> DIRECTION
Reproduce the following material verbatim, line by line, without any alteration.

> MATERIALS PROVIDED

========================================

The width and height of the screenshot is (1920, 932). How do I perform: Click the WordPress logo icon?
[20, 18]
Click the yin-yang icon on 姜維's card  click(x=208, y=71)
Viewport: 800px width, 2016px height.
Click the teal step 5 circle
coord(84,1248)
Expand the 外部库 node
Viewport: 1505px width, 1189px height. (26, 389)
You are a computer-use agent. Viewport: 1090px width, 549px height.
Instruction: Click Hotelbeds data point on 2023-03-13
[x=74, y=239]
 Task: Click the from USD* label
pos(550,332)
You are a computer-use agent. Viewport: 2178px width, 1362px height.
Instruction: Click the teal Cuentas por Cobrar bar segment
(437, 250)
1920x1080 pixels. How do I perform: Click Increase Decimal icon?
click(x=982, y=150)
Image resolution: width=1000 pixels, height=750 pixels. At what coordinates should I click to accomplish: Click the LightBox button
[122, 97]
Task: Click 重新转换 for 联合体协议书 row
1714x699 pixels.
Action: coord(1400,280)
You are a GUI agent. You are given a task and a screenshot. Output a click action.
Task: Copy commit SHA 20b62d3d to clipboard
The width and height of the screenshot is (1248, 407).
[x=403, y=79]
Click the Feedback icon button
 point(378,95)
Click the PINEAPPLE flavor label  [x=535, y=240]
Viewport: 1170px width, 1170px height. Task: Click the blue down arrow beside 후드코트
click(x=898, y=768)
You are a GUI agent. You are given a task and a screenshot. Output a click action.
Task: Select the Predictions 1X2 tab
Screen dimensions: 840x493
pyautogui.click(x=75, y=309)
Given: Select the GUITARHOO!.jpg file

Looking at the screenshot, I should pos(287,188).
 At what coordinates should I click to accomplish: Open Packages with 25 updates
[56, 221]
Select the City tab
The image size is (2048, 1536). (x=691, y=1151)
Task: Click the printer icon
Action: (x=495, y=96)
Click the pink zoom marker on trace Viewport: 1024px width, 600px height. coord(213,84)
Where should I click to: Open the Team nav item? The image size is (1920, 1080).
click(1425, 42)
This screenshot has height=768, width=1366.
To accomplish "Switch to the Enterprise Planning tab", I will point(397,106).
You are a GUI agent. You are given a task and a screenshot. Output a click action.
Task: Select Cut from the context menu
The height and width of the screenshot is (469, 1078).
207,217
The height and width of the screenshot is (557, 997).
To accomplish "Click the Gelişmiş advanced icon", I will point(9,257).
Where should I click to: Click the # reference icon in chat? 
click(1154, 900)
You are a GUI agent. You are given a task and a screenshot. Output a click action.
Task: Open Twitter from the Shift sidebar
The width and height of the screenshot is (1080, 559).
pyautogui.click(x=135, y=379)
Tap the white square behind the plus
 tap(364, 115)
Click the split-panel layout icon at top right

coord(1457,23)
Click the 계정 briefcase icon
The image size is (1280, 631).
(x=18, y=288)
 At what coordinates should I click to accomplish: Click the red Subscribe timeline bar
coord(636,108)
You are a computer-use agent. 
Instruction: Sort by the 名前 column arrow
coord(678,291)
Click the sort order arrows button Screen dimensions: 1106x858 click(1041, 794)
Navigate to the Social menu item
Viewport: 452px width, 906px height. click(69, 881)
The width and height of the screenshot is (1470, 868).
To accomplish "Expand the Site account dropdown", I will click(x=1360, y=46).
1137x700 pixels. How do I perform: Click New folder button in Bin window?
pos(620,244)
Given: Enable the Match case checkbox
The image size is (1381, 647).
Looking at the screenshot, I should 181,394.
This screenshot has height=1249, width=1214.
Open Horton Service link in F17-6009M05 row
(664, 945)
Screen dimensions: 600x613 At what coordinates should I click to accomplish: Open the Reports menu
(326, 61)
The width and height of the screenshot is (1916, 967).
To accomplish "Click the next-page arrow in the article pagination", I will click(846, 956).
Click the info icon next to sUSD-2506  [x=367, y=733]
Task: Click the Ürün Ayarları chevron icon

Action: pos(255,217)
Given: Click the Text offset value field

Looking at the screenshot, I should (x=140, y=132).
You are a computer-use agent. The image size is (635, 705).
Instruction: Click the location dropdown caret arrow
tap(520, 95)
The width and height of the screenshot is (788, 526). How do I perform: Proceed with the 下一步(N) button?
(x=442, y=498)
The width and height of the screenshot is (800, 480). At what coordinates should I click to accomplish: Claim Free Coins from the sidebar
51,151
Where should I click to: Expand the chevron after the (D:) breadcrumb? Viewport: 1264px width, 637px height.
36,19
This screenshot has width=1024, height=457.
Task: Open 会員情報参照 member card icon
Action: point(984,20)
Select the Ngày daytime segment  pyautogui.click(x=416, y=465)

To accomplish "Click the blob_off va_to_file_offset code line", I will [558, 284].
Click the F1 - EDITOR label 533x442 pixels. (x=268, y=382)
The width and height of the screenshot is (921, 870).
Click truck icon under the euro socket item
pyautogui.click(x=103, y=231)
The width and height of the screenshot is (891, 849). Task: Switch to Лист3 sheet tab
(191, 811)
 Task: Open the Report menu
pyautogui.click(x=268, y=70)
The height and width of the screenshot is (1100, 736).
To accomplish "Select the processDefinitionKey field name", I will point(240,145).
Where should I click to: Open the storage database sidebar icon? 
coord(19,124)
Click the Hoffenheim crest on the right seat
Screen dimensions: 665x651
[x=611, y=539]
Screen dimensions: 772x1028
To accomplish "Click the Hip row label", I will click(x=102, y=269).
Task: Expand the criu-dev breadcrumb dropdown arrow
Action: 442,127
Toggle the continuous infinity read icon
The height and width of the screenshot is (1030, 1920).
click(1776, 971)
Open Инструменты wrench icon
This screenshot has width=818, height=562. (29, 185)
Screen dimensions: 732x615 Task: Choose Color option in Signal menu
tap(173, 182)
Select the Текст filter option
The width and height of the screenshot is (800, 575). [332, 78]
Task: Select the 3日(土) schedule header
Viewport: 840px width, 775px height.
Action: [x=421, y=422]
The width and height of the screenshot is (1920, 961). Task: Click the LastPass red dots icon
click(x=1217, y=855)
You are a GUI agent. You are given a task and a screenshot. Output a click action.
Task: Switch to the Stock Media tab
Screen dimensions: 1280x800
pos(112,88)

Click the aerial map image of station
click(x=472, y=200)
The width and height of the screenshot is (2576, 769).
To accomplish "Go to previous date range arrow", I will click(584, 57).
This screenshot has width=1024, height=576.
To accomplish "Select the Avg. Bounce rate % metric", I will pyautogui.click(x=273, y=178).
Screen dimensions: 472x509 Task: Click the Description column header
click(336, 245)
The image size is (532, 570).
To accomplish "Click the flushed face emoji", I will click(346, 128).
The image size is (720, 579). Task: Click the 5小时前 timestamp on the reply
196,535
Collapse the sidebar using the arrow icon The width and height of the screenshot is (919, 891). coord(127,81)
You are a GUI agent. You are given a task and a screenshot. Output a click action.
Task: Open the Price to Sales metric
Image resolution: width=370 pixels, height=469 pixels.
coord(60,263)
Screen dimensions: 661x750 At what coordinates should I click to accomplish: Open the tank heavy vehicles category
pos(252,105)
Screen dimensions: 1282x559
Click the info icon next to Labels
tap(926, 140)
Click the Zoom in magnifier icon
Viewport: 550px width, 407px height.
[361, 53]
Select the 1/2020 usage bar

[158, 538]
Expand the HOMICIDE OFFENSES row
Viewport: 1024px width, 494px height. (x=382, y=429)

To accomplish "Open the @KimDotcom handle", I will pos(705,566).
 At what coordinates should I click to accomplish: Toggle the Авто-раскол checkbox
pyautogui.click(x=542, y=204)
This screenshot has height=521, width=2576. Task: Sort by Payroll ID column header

========================================

> SOLUTION TO THE EXERCISE
The width and height of the screenshot is (1920, 932). How do I perform: Click the WordPress logo icon?
[20, 18]
Click the yin-yang icon on 姜維's card  click(x=208, y=71)
Viewport: 800px width, 2016px height.
Click the teal step 5 circle
coord(84,1248)
Expand the 外部库 node
Viewport: 1505px width, 1189px height. (26, 389)
You are a computer-use agent. Viewport: 1090px width, 549px height.
Instruction: Click Hotelbeds data point on 2023-03-13
[x=74, y=239]
 Task: Click the from USD* label
pos(550,332)
You are a computer-use agent. Viewport: 2178px width, 1362px height.
Instruction: Click the teal Cuentas por Cobrar bar segment
(437, 250)
1920x1080 pixels. How do I perform: Click Increase Decimal icon?
click(x=982, y=150)
Image resolution: width=1000 pixels, height=750 pixels. At what coordinates should I click to accomplish: Click the LightBox button
[122, 97]
Task: Click 重新转换 for 联合体协议书 row
1714x699 pixels.
Action: coord(1400,280)
You are a GUI agent. You are given a task and a screenshot. Output a click action.
Task: Copy commit SHA 20b62d3d to clipboard
The width and height of the screenshot is (1248, 407).
[x=403, y=79]
Click the Feedback icon button
 point(378,95)
Click the PINEAPPLE flavor label  [x=535, y=240]
Viewport: 1170px width, 1170px height. Task: Click the blue down arrow beside 후드코트
click(x=898, y=768)
You are a GUI agent. You are given a task and a screenshot. Output a click action.
Task: Select the Predictions 1X2 tab
Screen dimensions: 840x493
pyautogui.click(x=75, y=309)
Given: Select the GUITARHOO!.jpg file

Looking at the screenshot, I should pos(287,188).
 At what coordinates should I click to accomplish: Open Packages with 25 updates
[56, 221]
Select the City tab
The image size is (2048, 1536). (x=691, y=1151)
Task: Click the printer icon
Action: (x=495, y=96)
Click the pink zoom marker on trace Viewport: 1024px width, 600px height. coord(213,84)
Where should I click to: Open the Team nav item? The image size is (1920, 1080).
click(1425, 42)
This screenshot has height=768, width=1366.
To accomplish "Switch to the Enterprise Planning tab", I will point(397,106).
You are a GUI agent. You are given a task and a screenshot. Output a click action.
Task: Select Cut from the context menu
The height and width of the screenshot is (469, 1078).
207,217
The height and width of the screenshot is (557, 997).
To accomplish "Click the Gelişmiş advanced icon", I will point(9,257).
Where should I click to: Click the # reference icon in chat? 
click(1154, 900)
You are a GUI agent. You are given a task and a screenshot. Output a click action.
Task: Open Twitter from the Shift sidebar
The width and height of the screenshot is (1080, 559).
pyautogui.click(x=135, y=379)
Tap the white square behind the plus
 tap(364, 115)
Click the split-panel layout icon at top right

coord(1457,23)
Click the 계정 briefcase icon
The image size is (1280, 631).
(x=18, y=288)
 At what coordinates should I click to accomplish: Click the red Subscribe timeline bar
coord(636,108)
You are a computer-use agent. 
Instruction: Sort by the 名前 column arrow
coord(678,291)
Click the sort order arrows button Screen dimensions: 1106x858 click(1041, 794)
Navigate to the Social menu item
Viewport: 452px width, 906px height. click(69, 881)
The width and height of the screenshot is (1470, 868).
To accomplish "Expand the Site account dropdown", I will click(x=1360, y=46).
1137x700 pixels. How do I perform: Click New folder button in Bin window?
pos(620,244)
Given: Enable the Match case checkbox
The image size is (1381, 647).
Looking at the screenshot, I should 181,394.
This screenshot has height=1249, width=1214.
Open Horton Service link in F17-6009M05 row
(664, 945)
Screen dimensions: 600x613 At what coordinates should I click to accomplish: Open the Reports menu
(326, 61)
The width and height of the screenshot is (1916, 967).
To accomplish "Click the next-page arrow in the article pagination", I will click(846, 956).
Click the info icon next to sUSD-2506  [x=367, y=733]
Task: Click the Ürün Ayarları chevron icon

Action: pos(255,217)
Given: Click the Text offset value field

Looking at the screenshot, I should (x=140, y=132).
You are a computer-use agent. The image size is (635, 705).
Instruction: Click the location dropdown caret arrow
tap(520, 95)
The width and height of the screenshot is (788, 526). How do I perform: Proceed with the 下一步(N) button?
(x=442, y=498)
The width and height of the screenshot is (800, 480). At what coordinates should I click to accomplish: Claim Free Coins from the sidebar
51,151
Where should I click to: Expand the chevron after the (D:) breadcrumb? Viewport: 1264px width, 637px height.
36,19
This screenshot has width=1024, height=457.
Task: Open 会員情報参照 member card icon
Action: point(984,20)
Select the Ngày daytime segment  pyautogui.click(x=416, y=465)

To accomplish "Click the blob_off va_to_file_offset code line", I will [558, 284].
Click the F1 - EDITOR label 533x442 pixels. (x=268, y=382)
The width and height of the screenshot is (921, 870).
Click truck icon under the euro socket item
pyautogui.click(x=103, y=231)
The width and height of the screenshot is (891, 849). Task: Switch to Лист3 sheet tab
(191, 811)
 Task: Open the Report menu
pyautogui.click(x=268, y=70)
The height and width of the screenshot is (1100, 736).
To accomplish "Select the processDefinitionKey field name", I will point(240,145).
Where should I click to: Open the storage database sidebar icon? 
coord(19,124)
Click the Hoffenheim crest on the right seat
Screen dimensions: 665x651
[x=611, y=539]
Screen dimensions: 772x1028
To accomplish "Click the Hip row label", I will click(x=102, y=269).
Task: Expand the criu-dev breadcrumb dropdown arrow
Action: 442,127
Toggle the continuous infinity read icon
The height and width of the screenshot is (1030, 1920).
click(1776, 971)
Open Инструменты wrench icon
This screenshot has width=818, height=562. (29, 185)
Screen dimensions: 732x615 Task: Choose Color option in Signal menu
tap(173, 182)
Select the Текст filter option
The width and height of the screenshot is (800, 575). [332, 78]
Task: Select the 3日(土) schedule header
Viewport: 840px width, 775px height.
Action: [x=421, y=422]
The width and height of the screenshot is (1920, 961). Task: Click the LastPass red dots icon
click(x=1217, y=855)
You are a GUI agent. You are given a task and a screenshot. Output a click action.
Task: Switch to the Stock Media tab
Screen dimensions: 1280x800
pos(112,88)

Click the aerial map image of station
click(x=472, y=200)
The width and height of the screenshot is (2576, 769).
To accomplish "Go to previous date range arrow", I will click(584, 57).
This screenshot has width=1024, height=576.
To accomplish "Select the Avg. Bounce rate % metric", I will pyautogui.click(x=273, y=178).
Screen dimensions: 472x509 Task: Click the Description column header
click(336, 245)
The image size is (532, 570).
To accomplish "Click the flushed face emoji", I will click(346, 128).
The image size is (720, 579). Task: Click the 5小时前 timestamp on the reply
196,535
Collapse the sidebar using the arrow icon The width and height of the screenshot is (919, 891). coord(127,81)
You are a GUI agent. You are given a task and a screenshot. Output a click action.
Task: Open the Price to Sales metric
Image resolution: width=370 pixels, height=469 pixels.
coord(60,263)
Screen dimensions: 661x750 At what coordinates should I click to accomplish: Open the tank heavy vehicles category
pos(252,105)
Screen dimensions: 1282x559
Click the info icon next to Labels
tap(926, 140)
Click the Zoom in magnifier icon
Viewport: 550px width, 407px height.
[361, 53]
Select the 1/2020 usage bar

[158, 538]
Expand the HOMICIDE OFFENSES row
Viewport: 1024px width, 494px height. (x=382, y=429)

To accomplish "Open the @KimDotcom handle", I will pos(705,566).
 At what coordinates should I click to accomplish: Toggle the Авто-раскол checkbox
pyautogui.click(x=542, y=204)
This screenshot has height=521, width=2576. Task: Sort by Payroll ID column header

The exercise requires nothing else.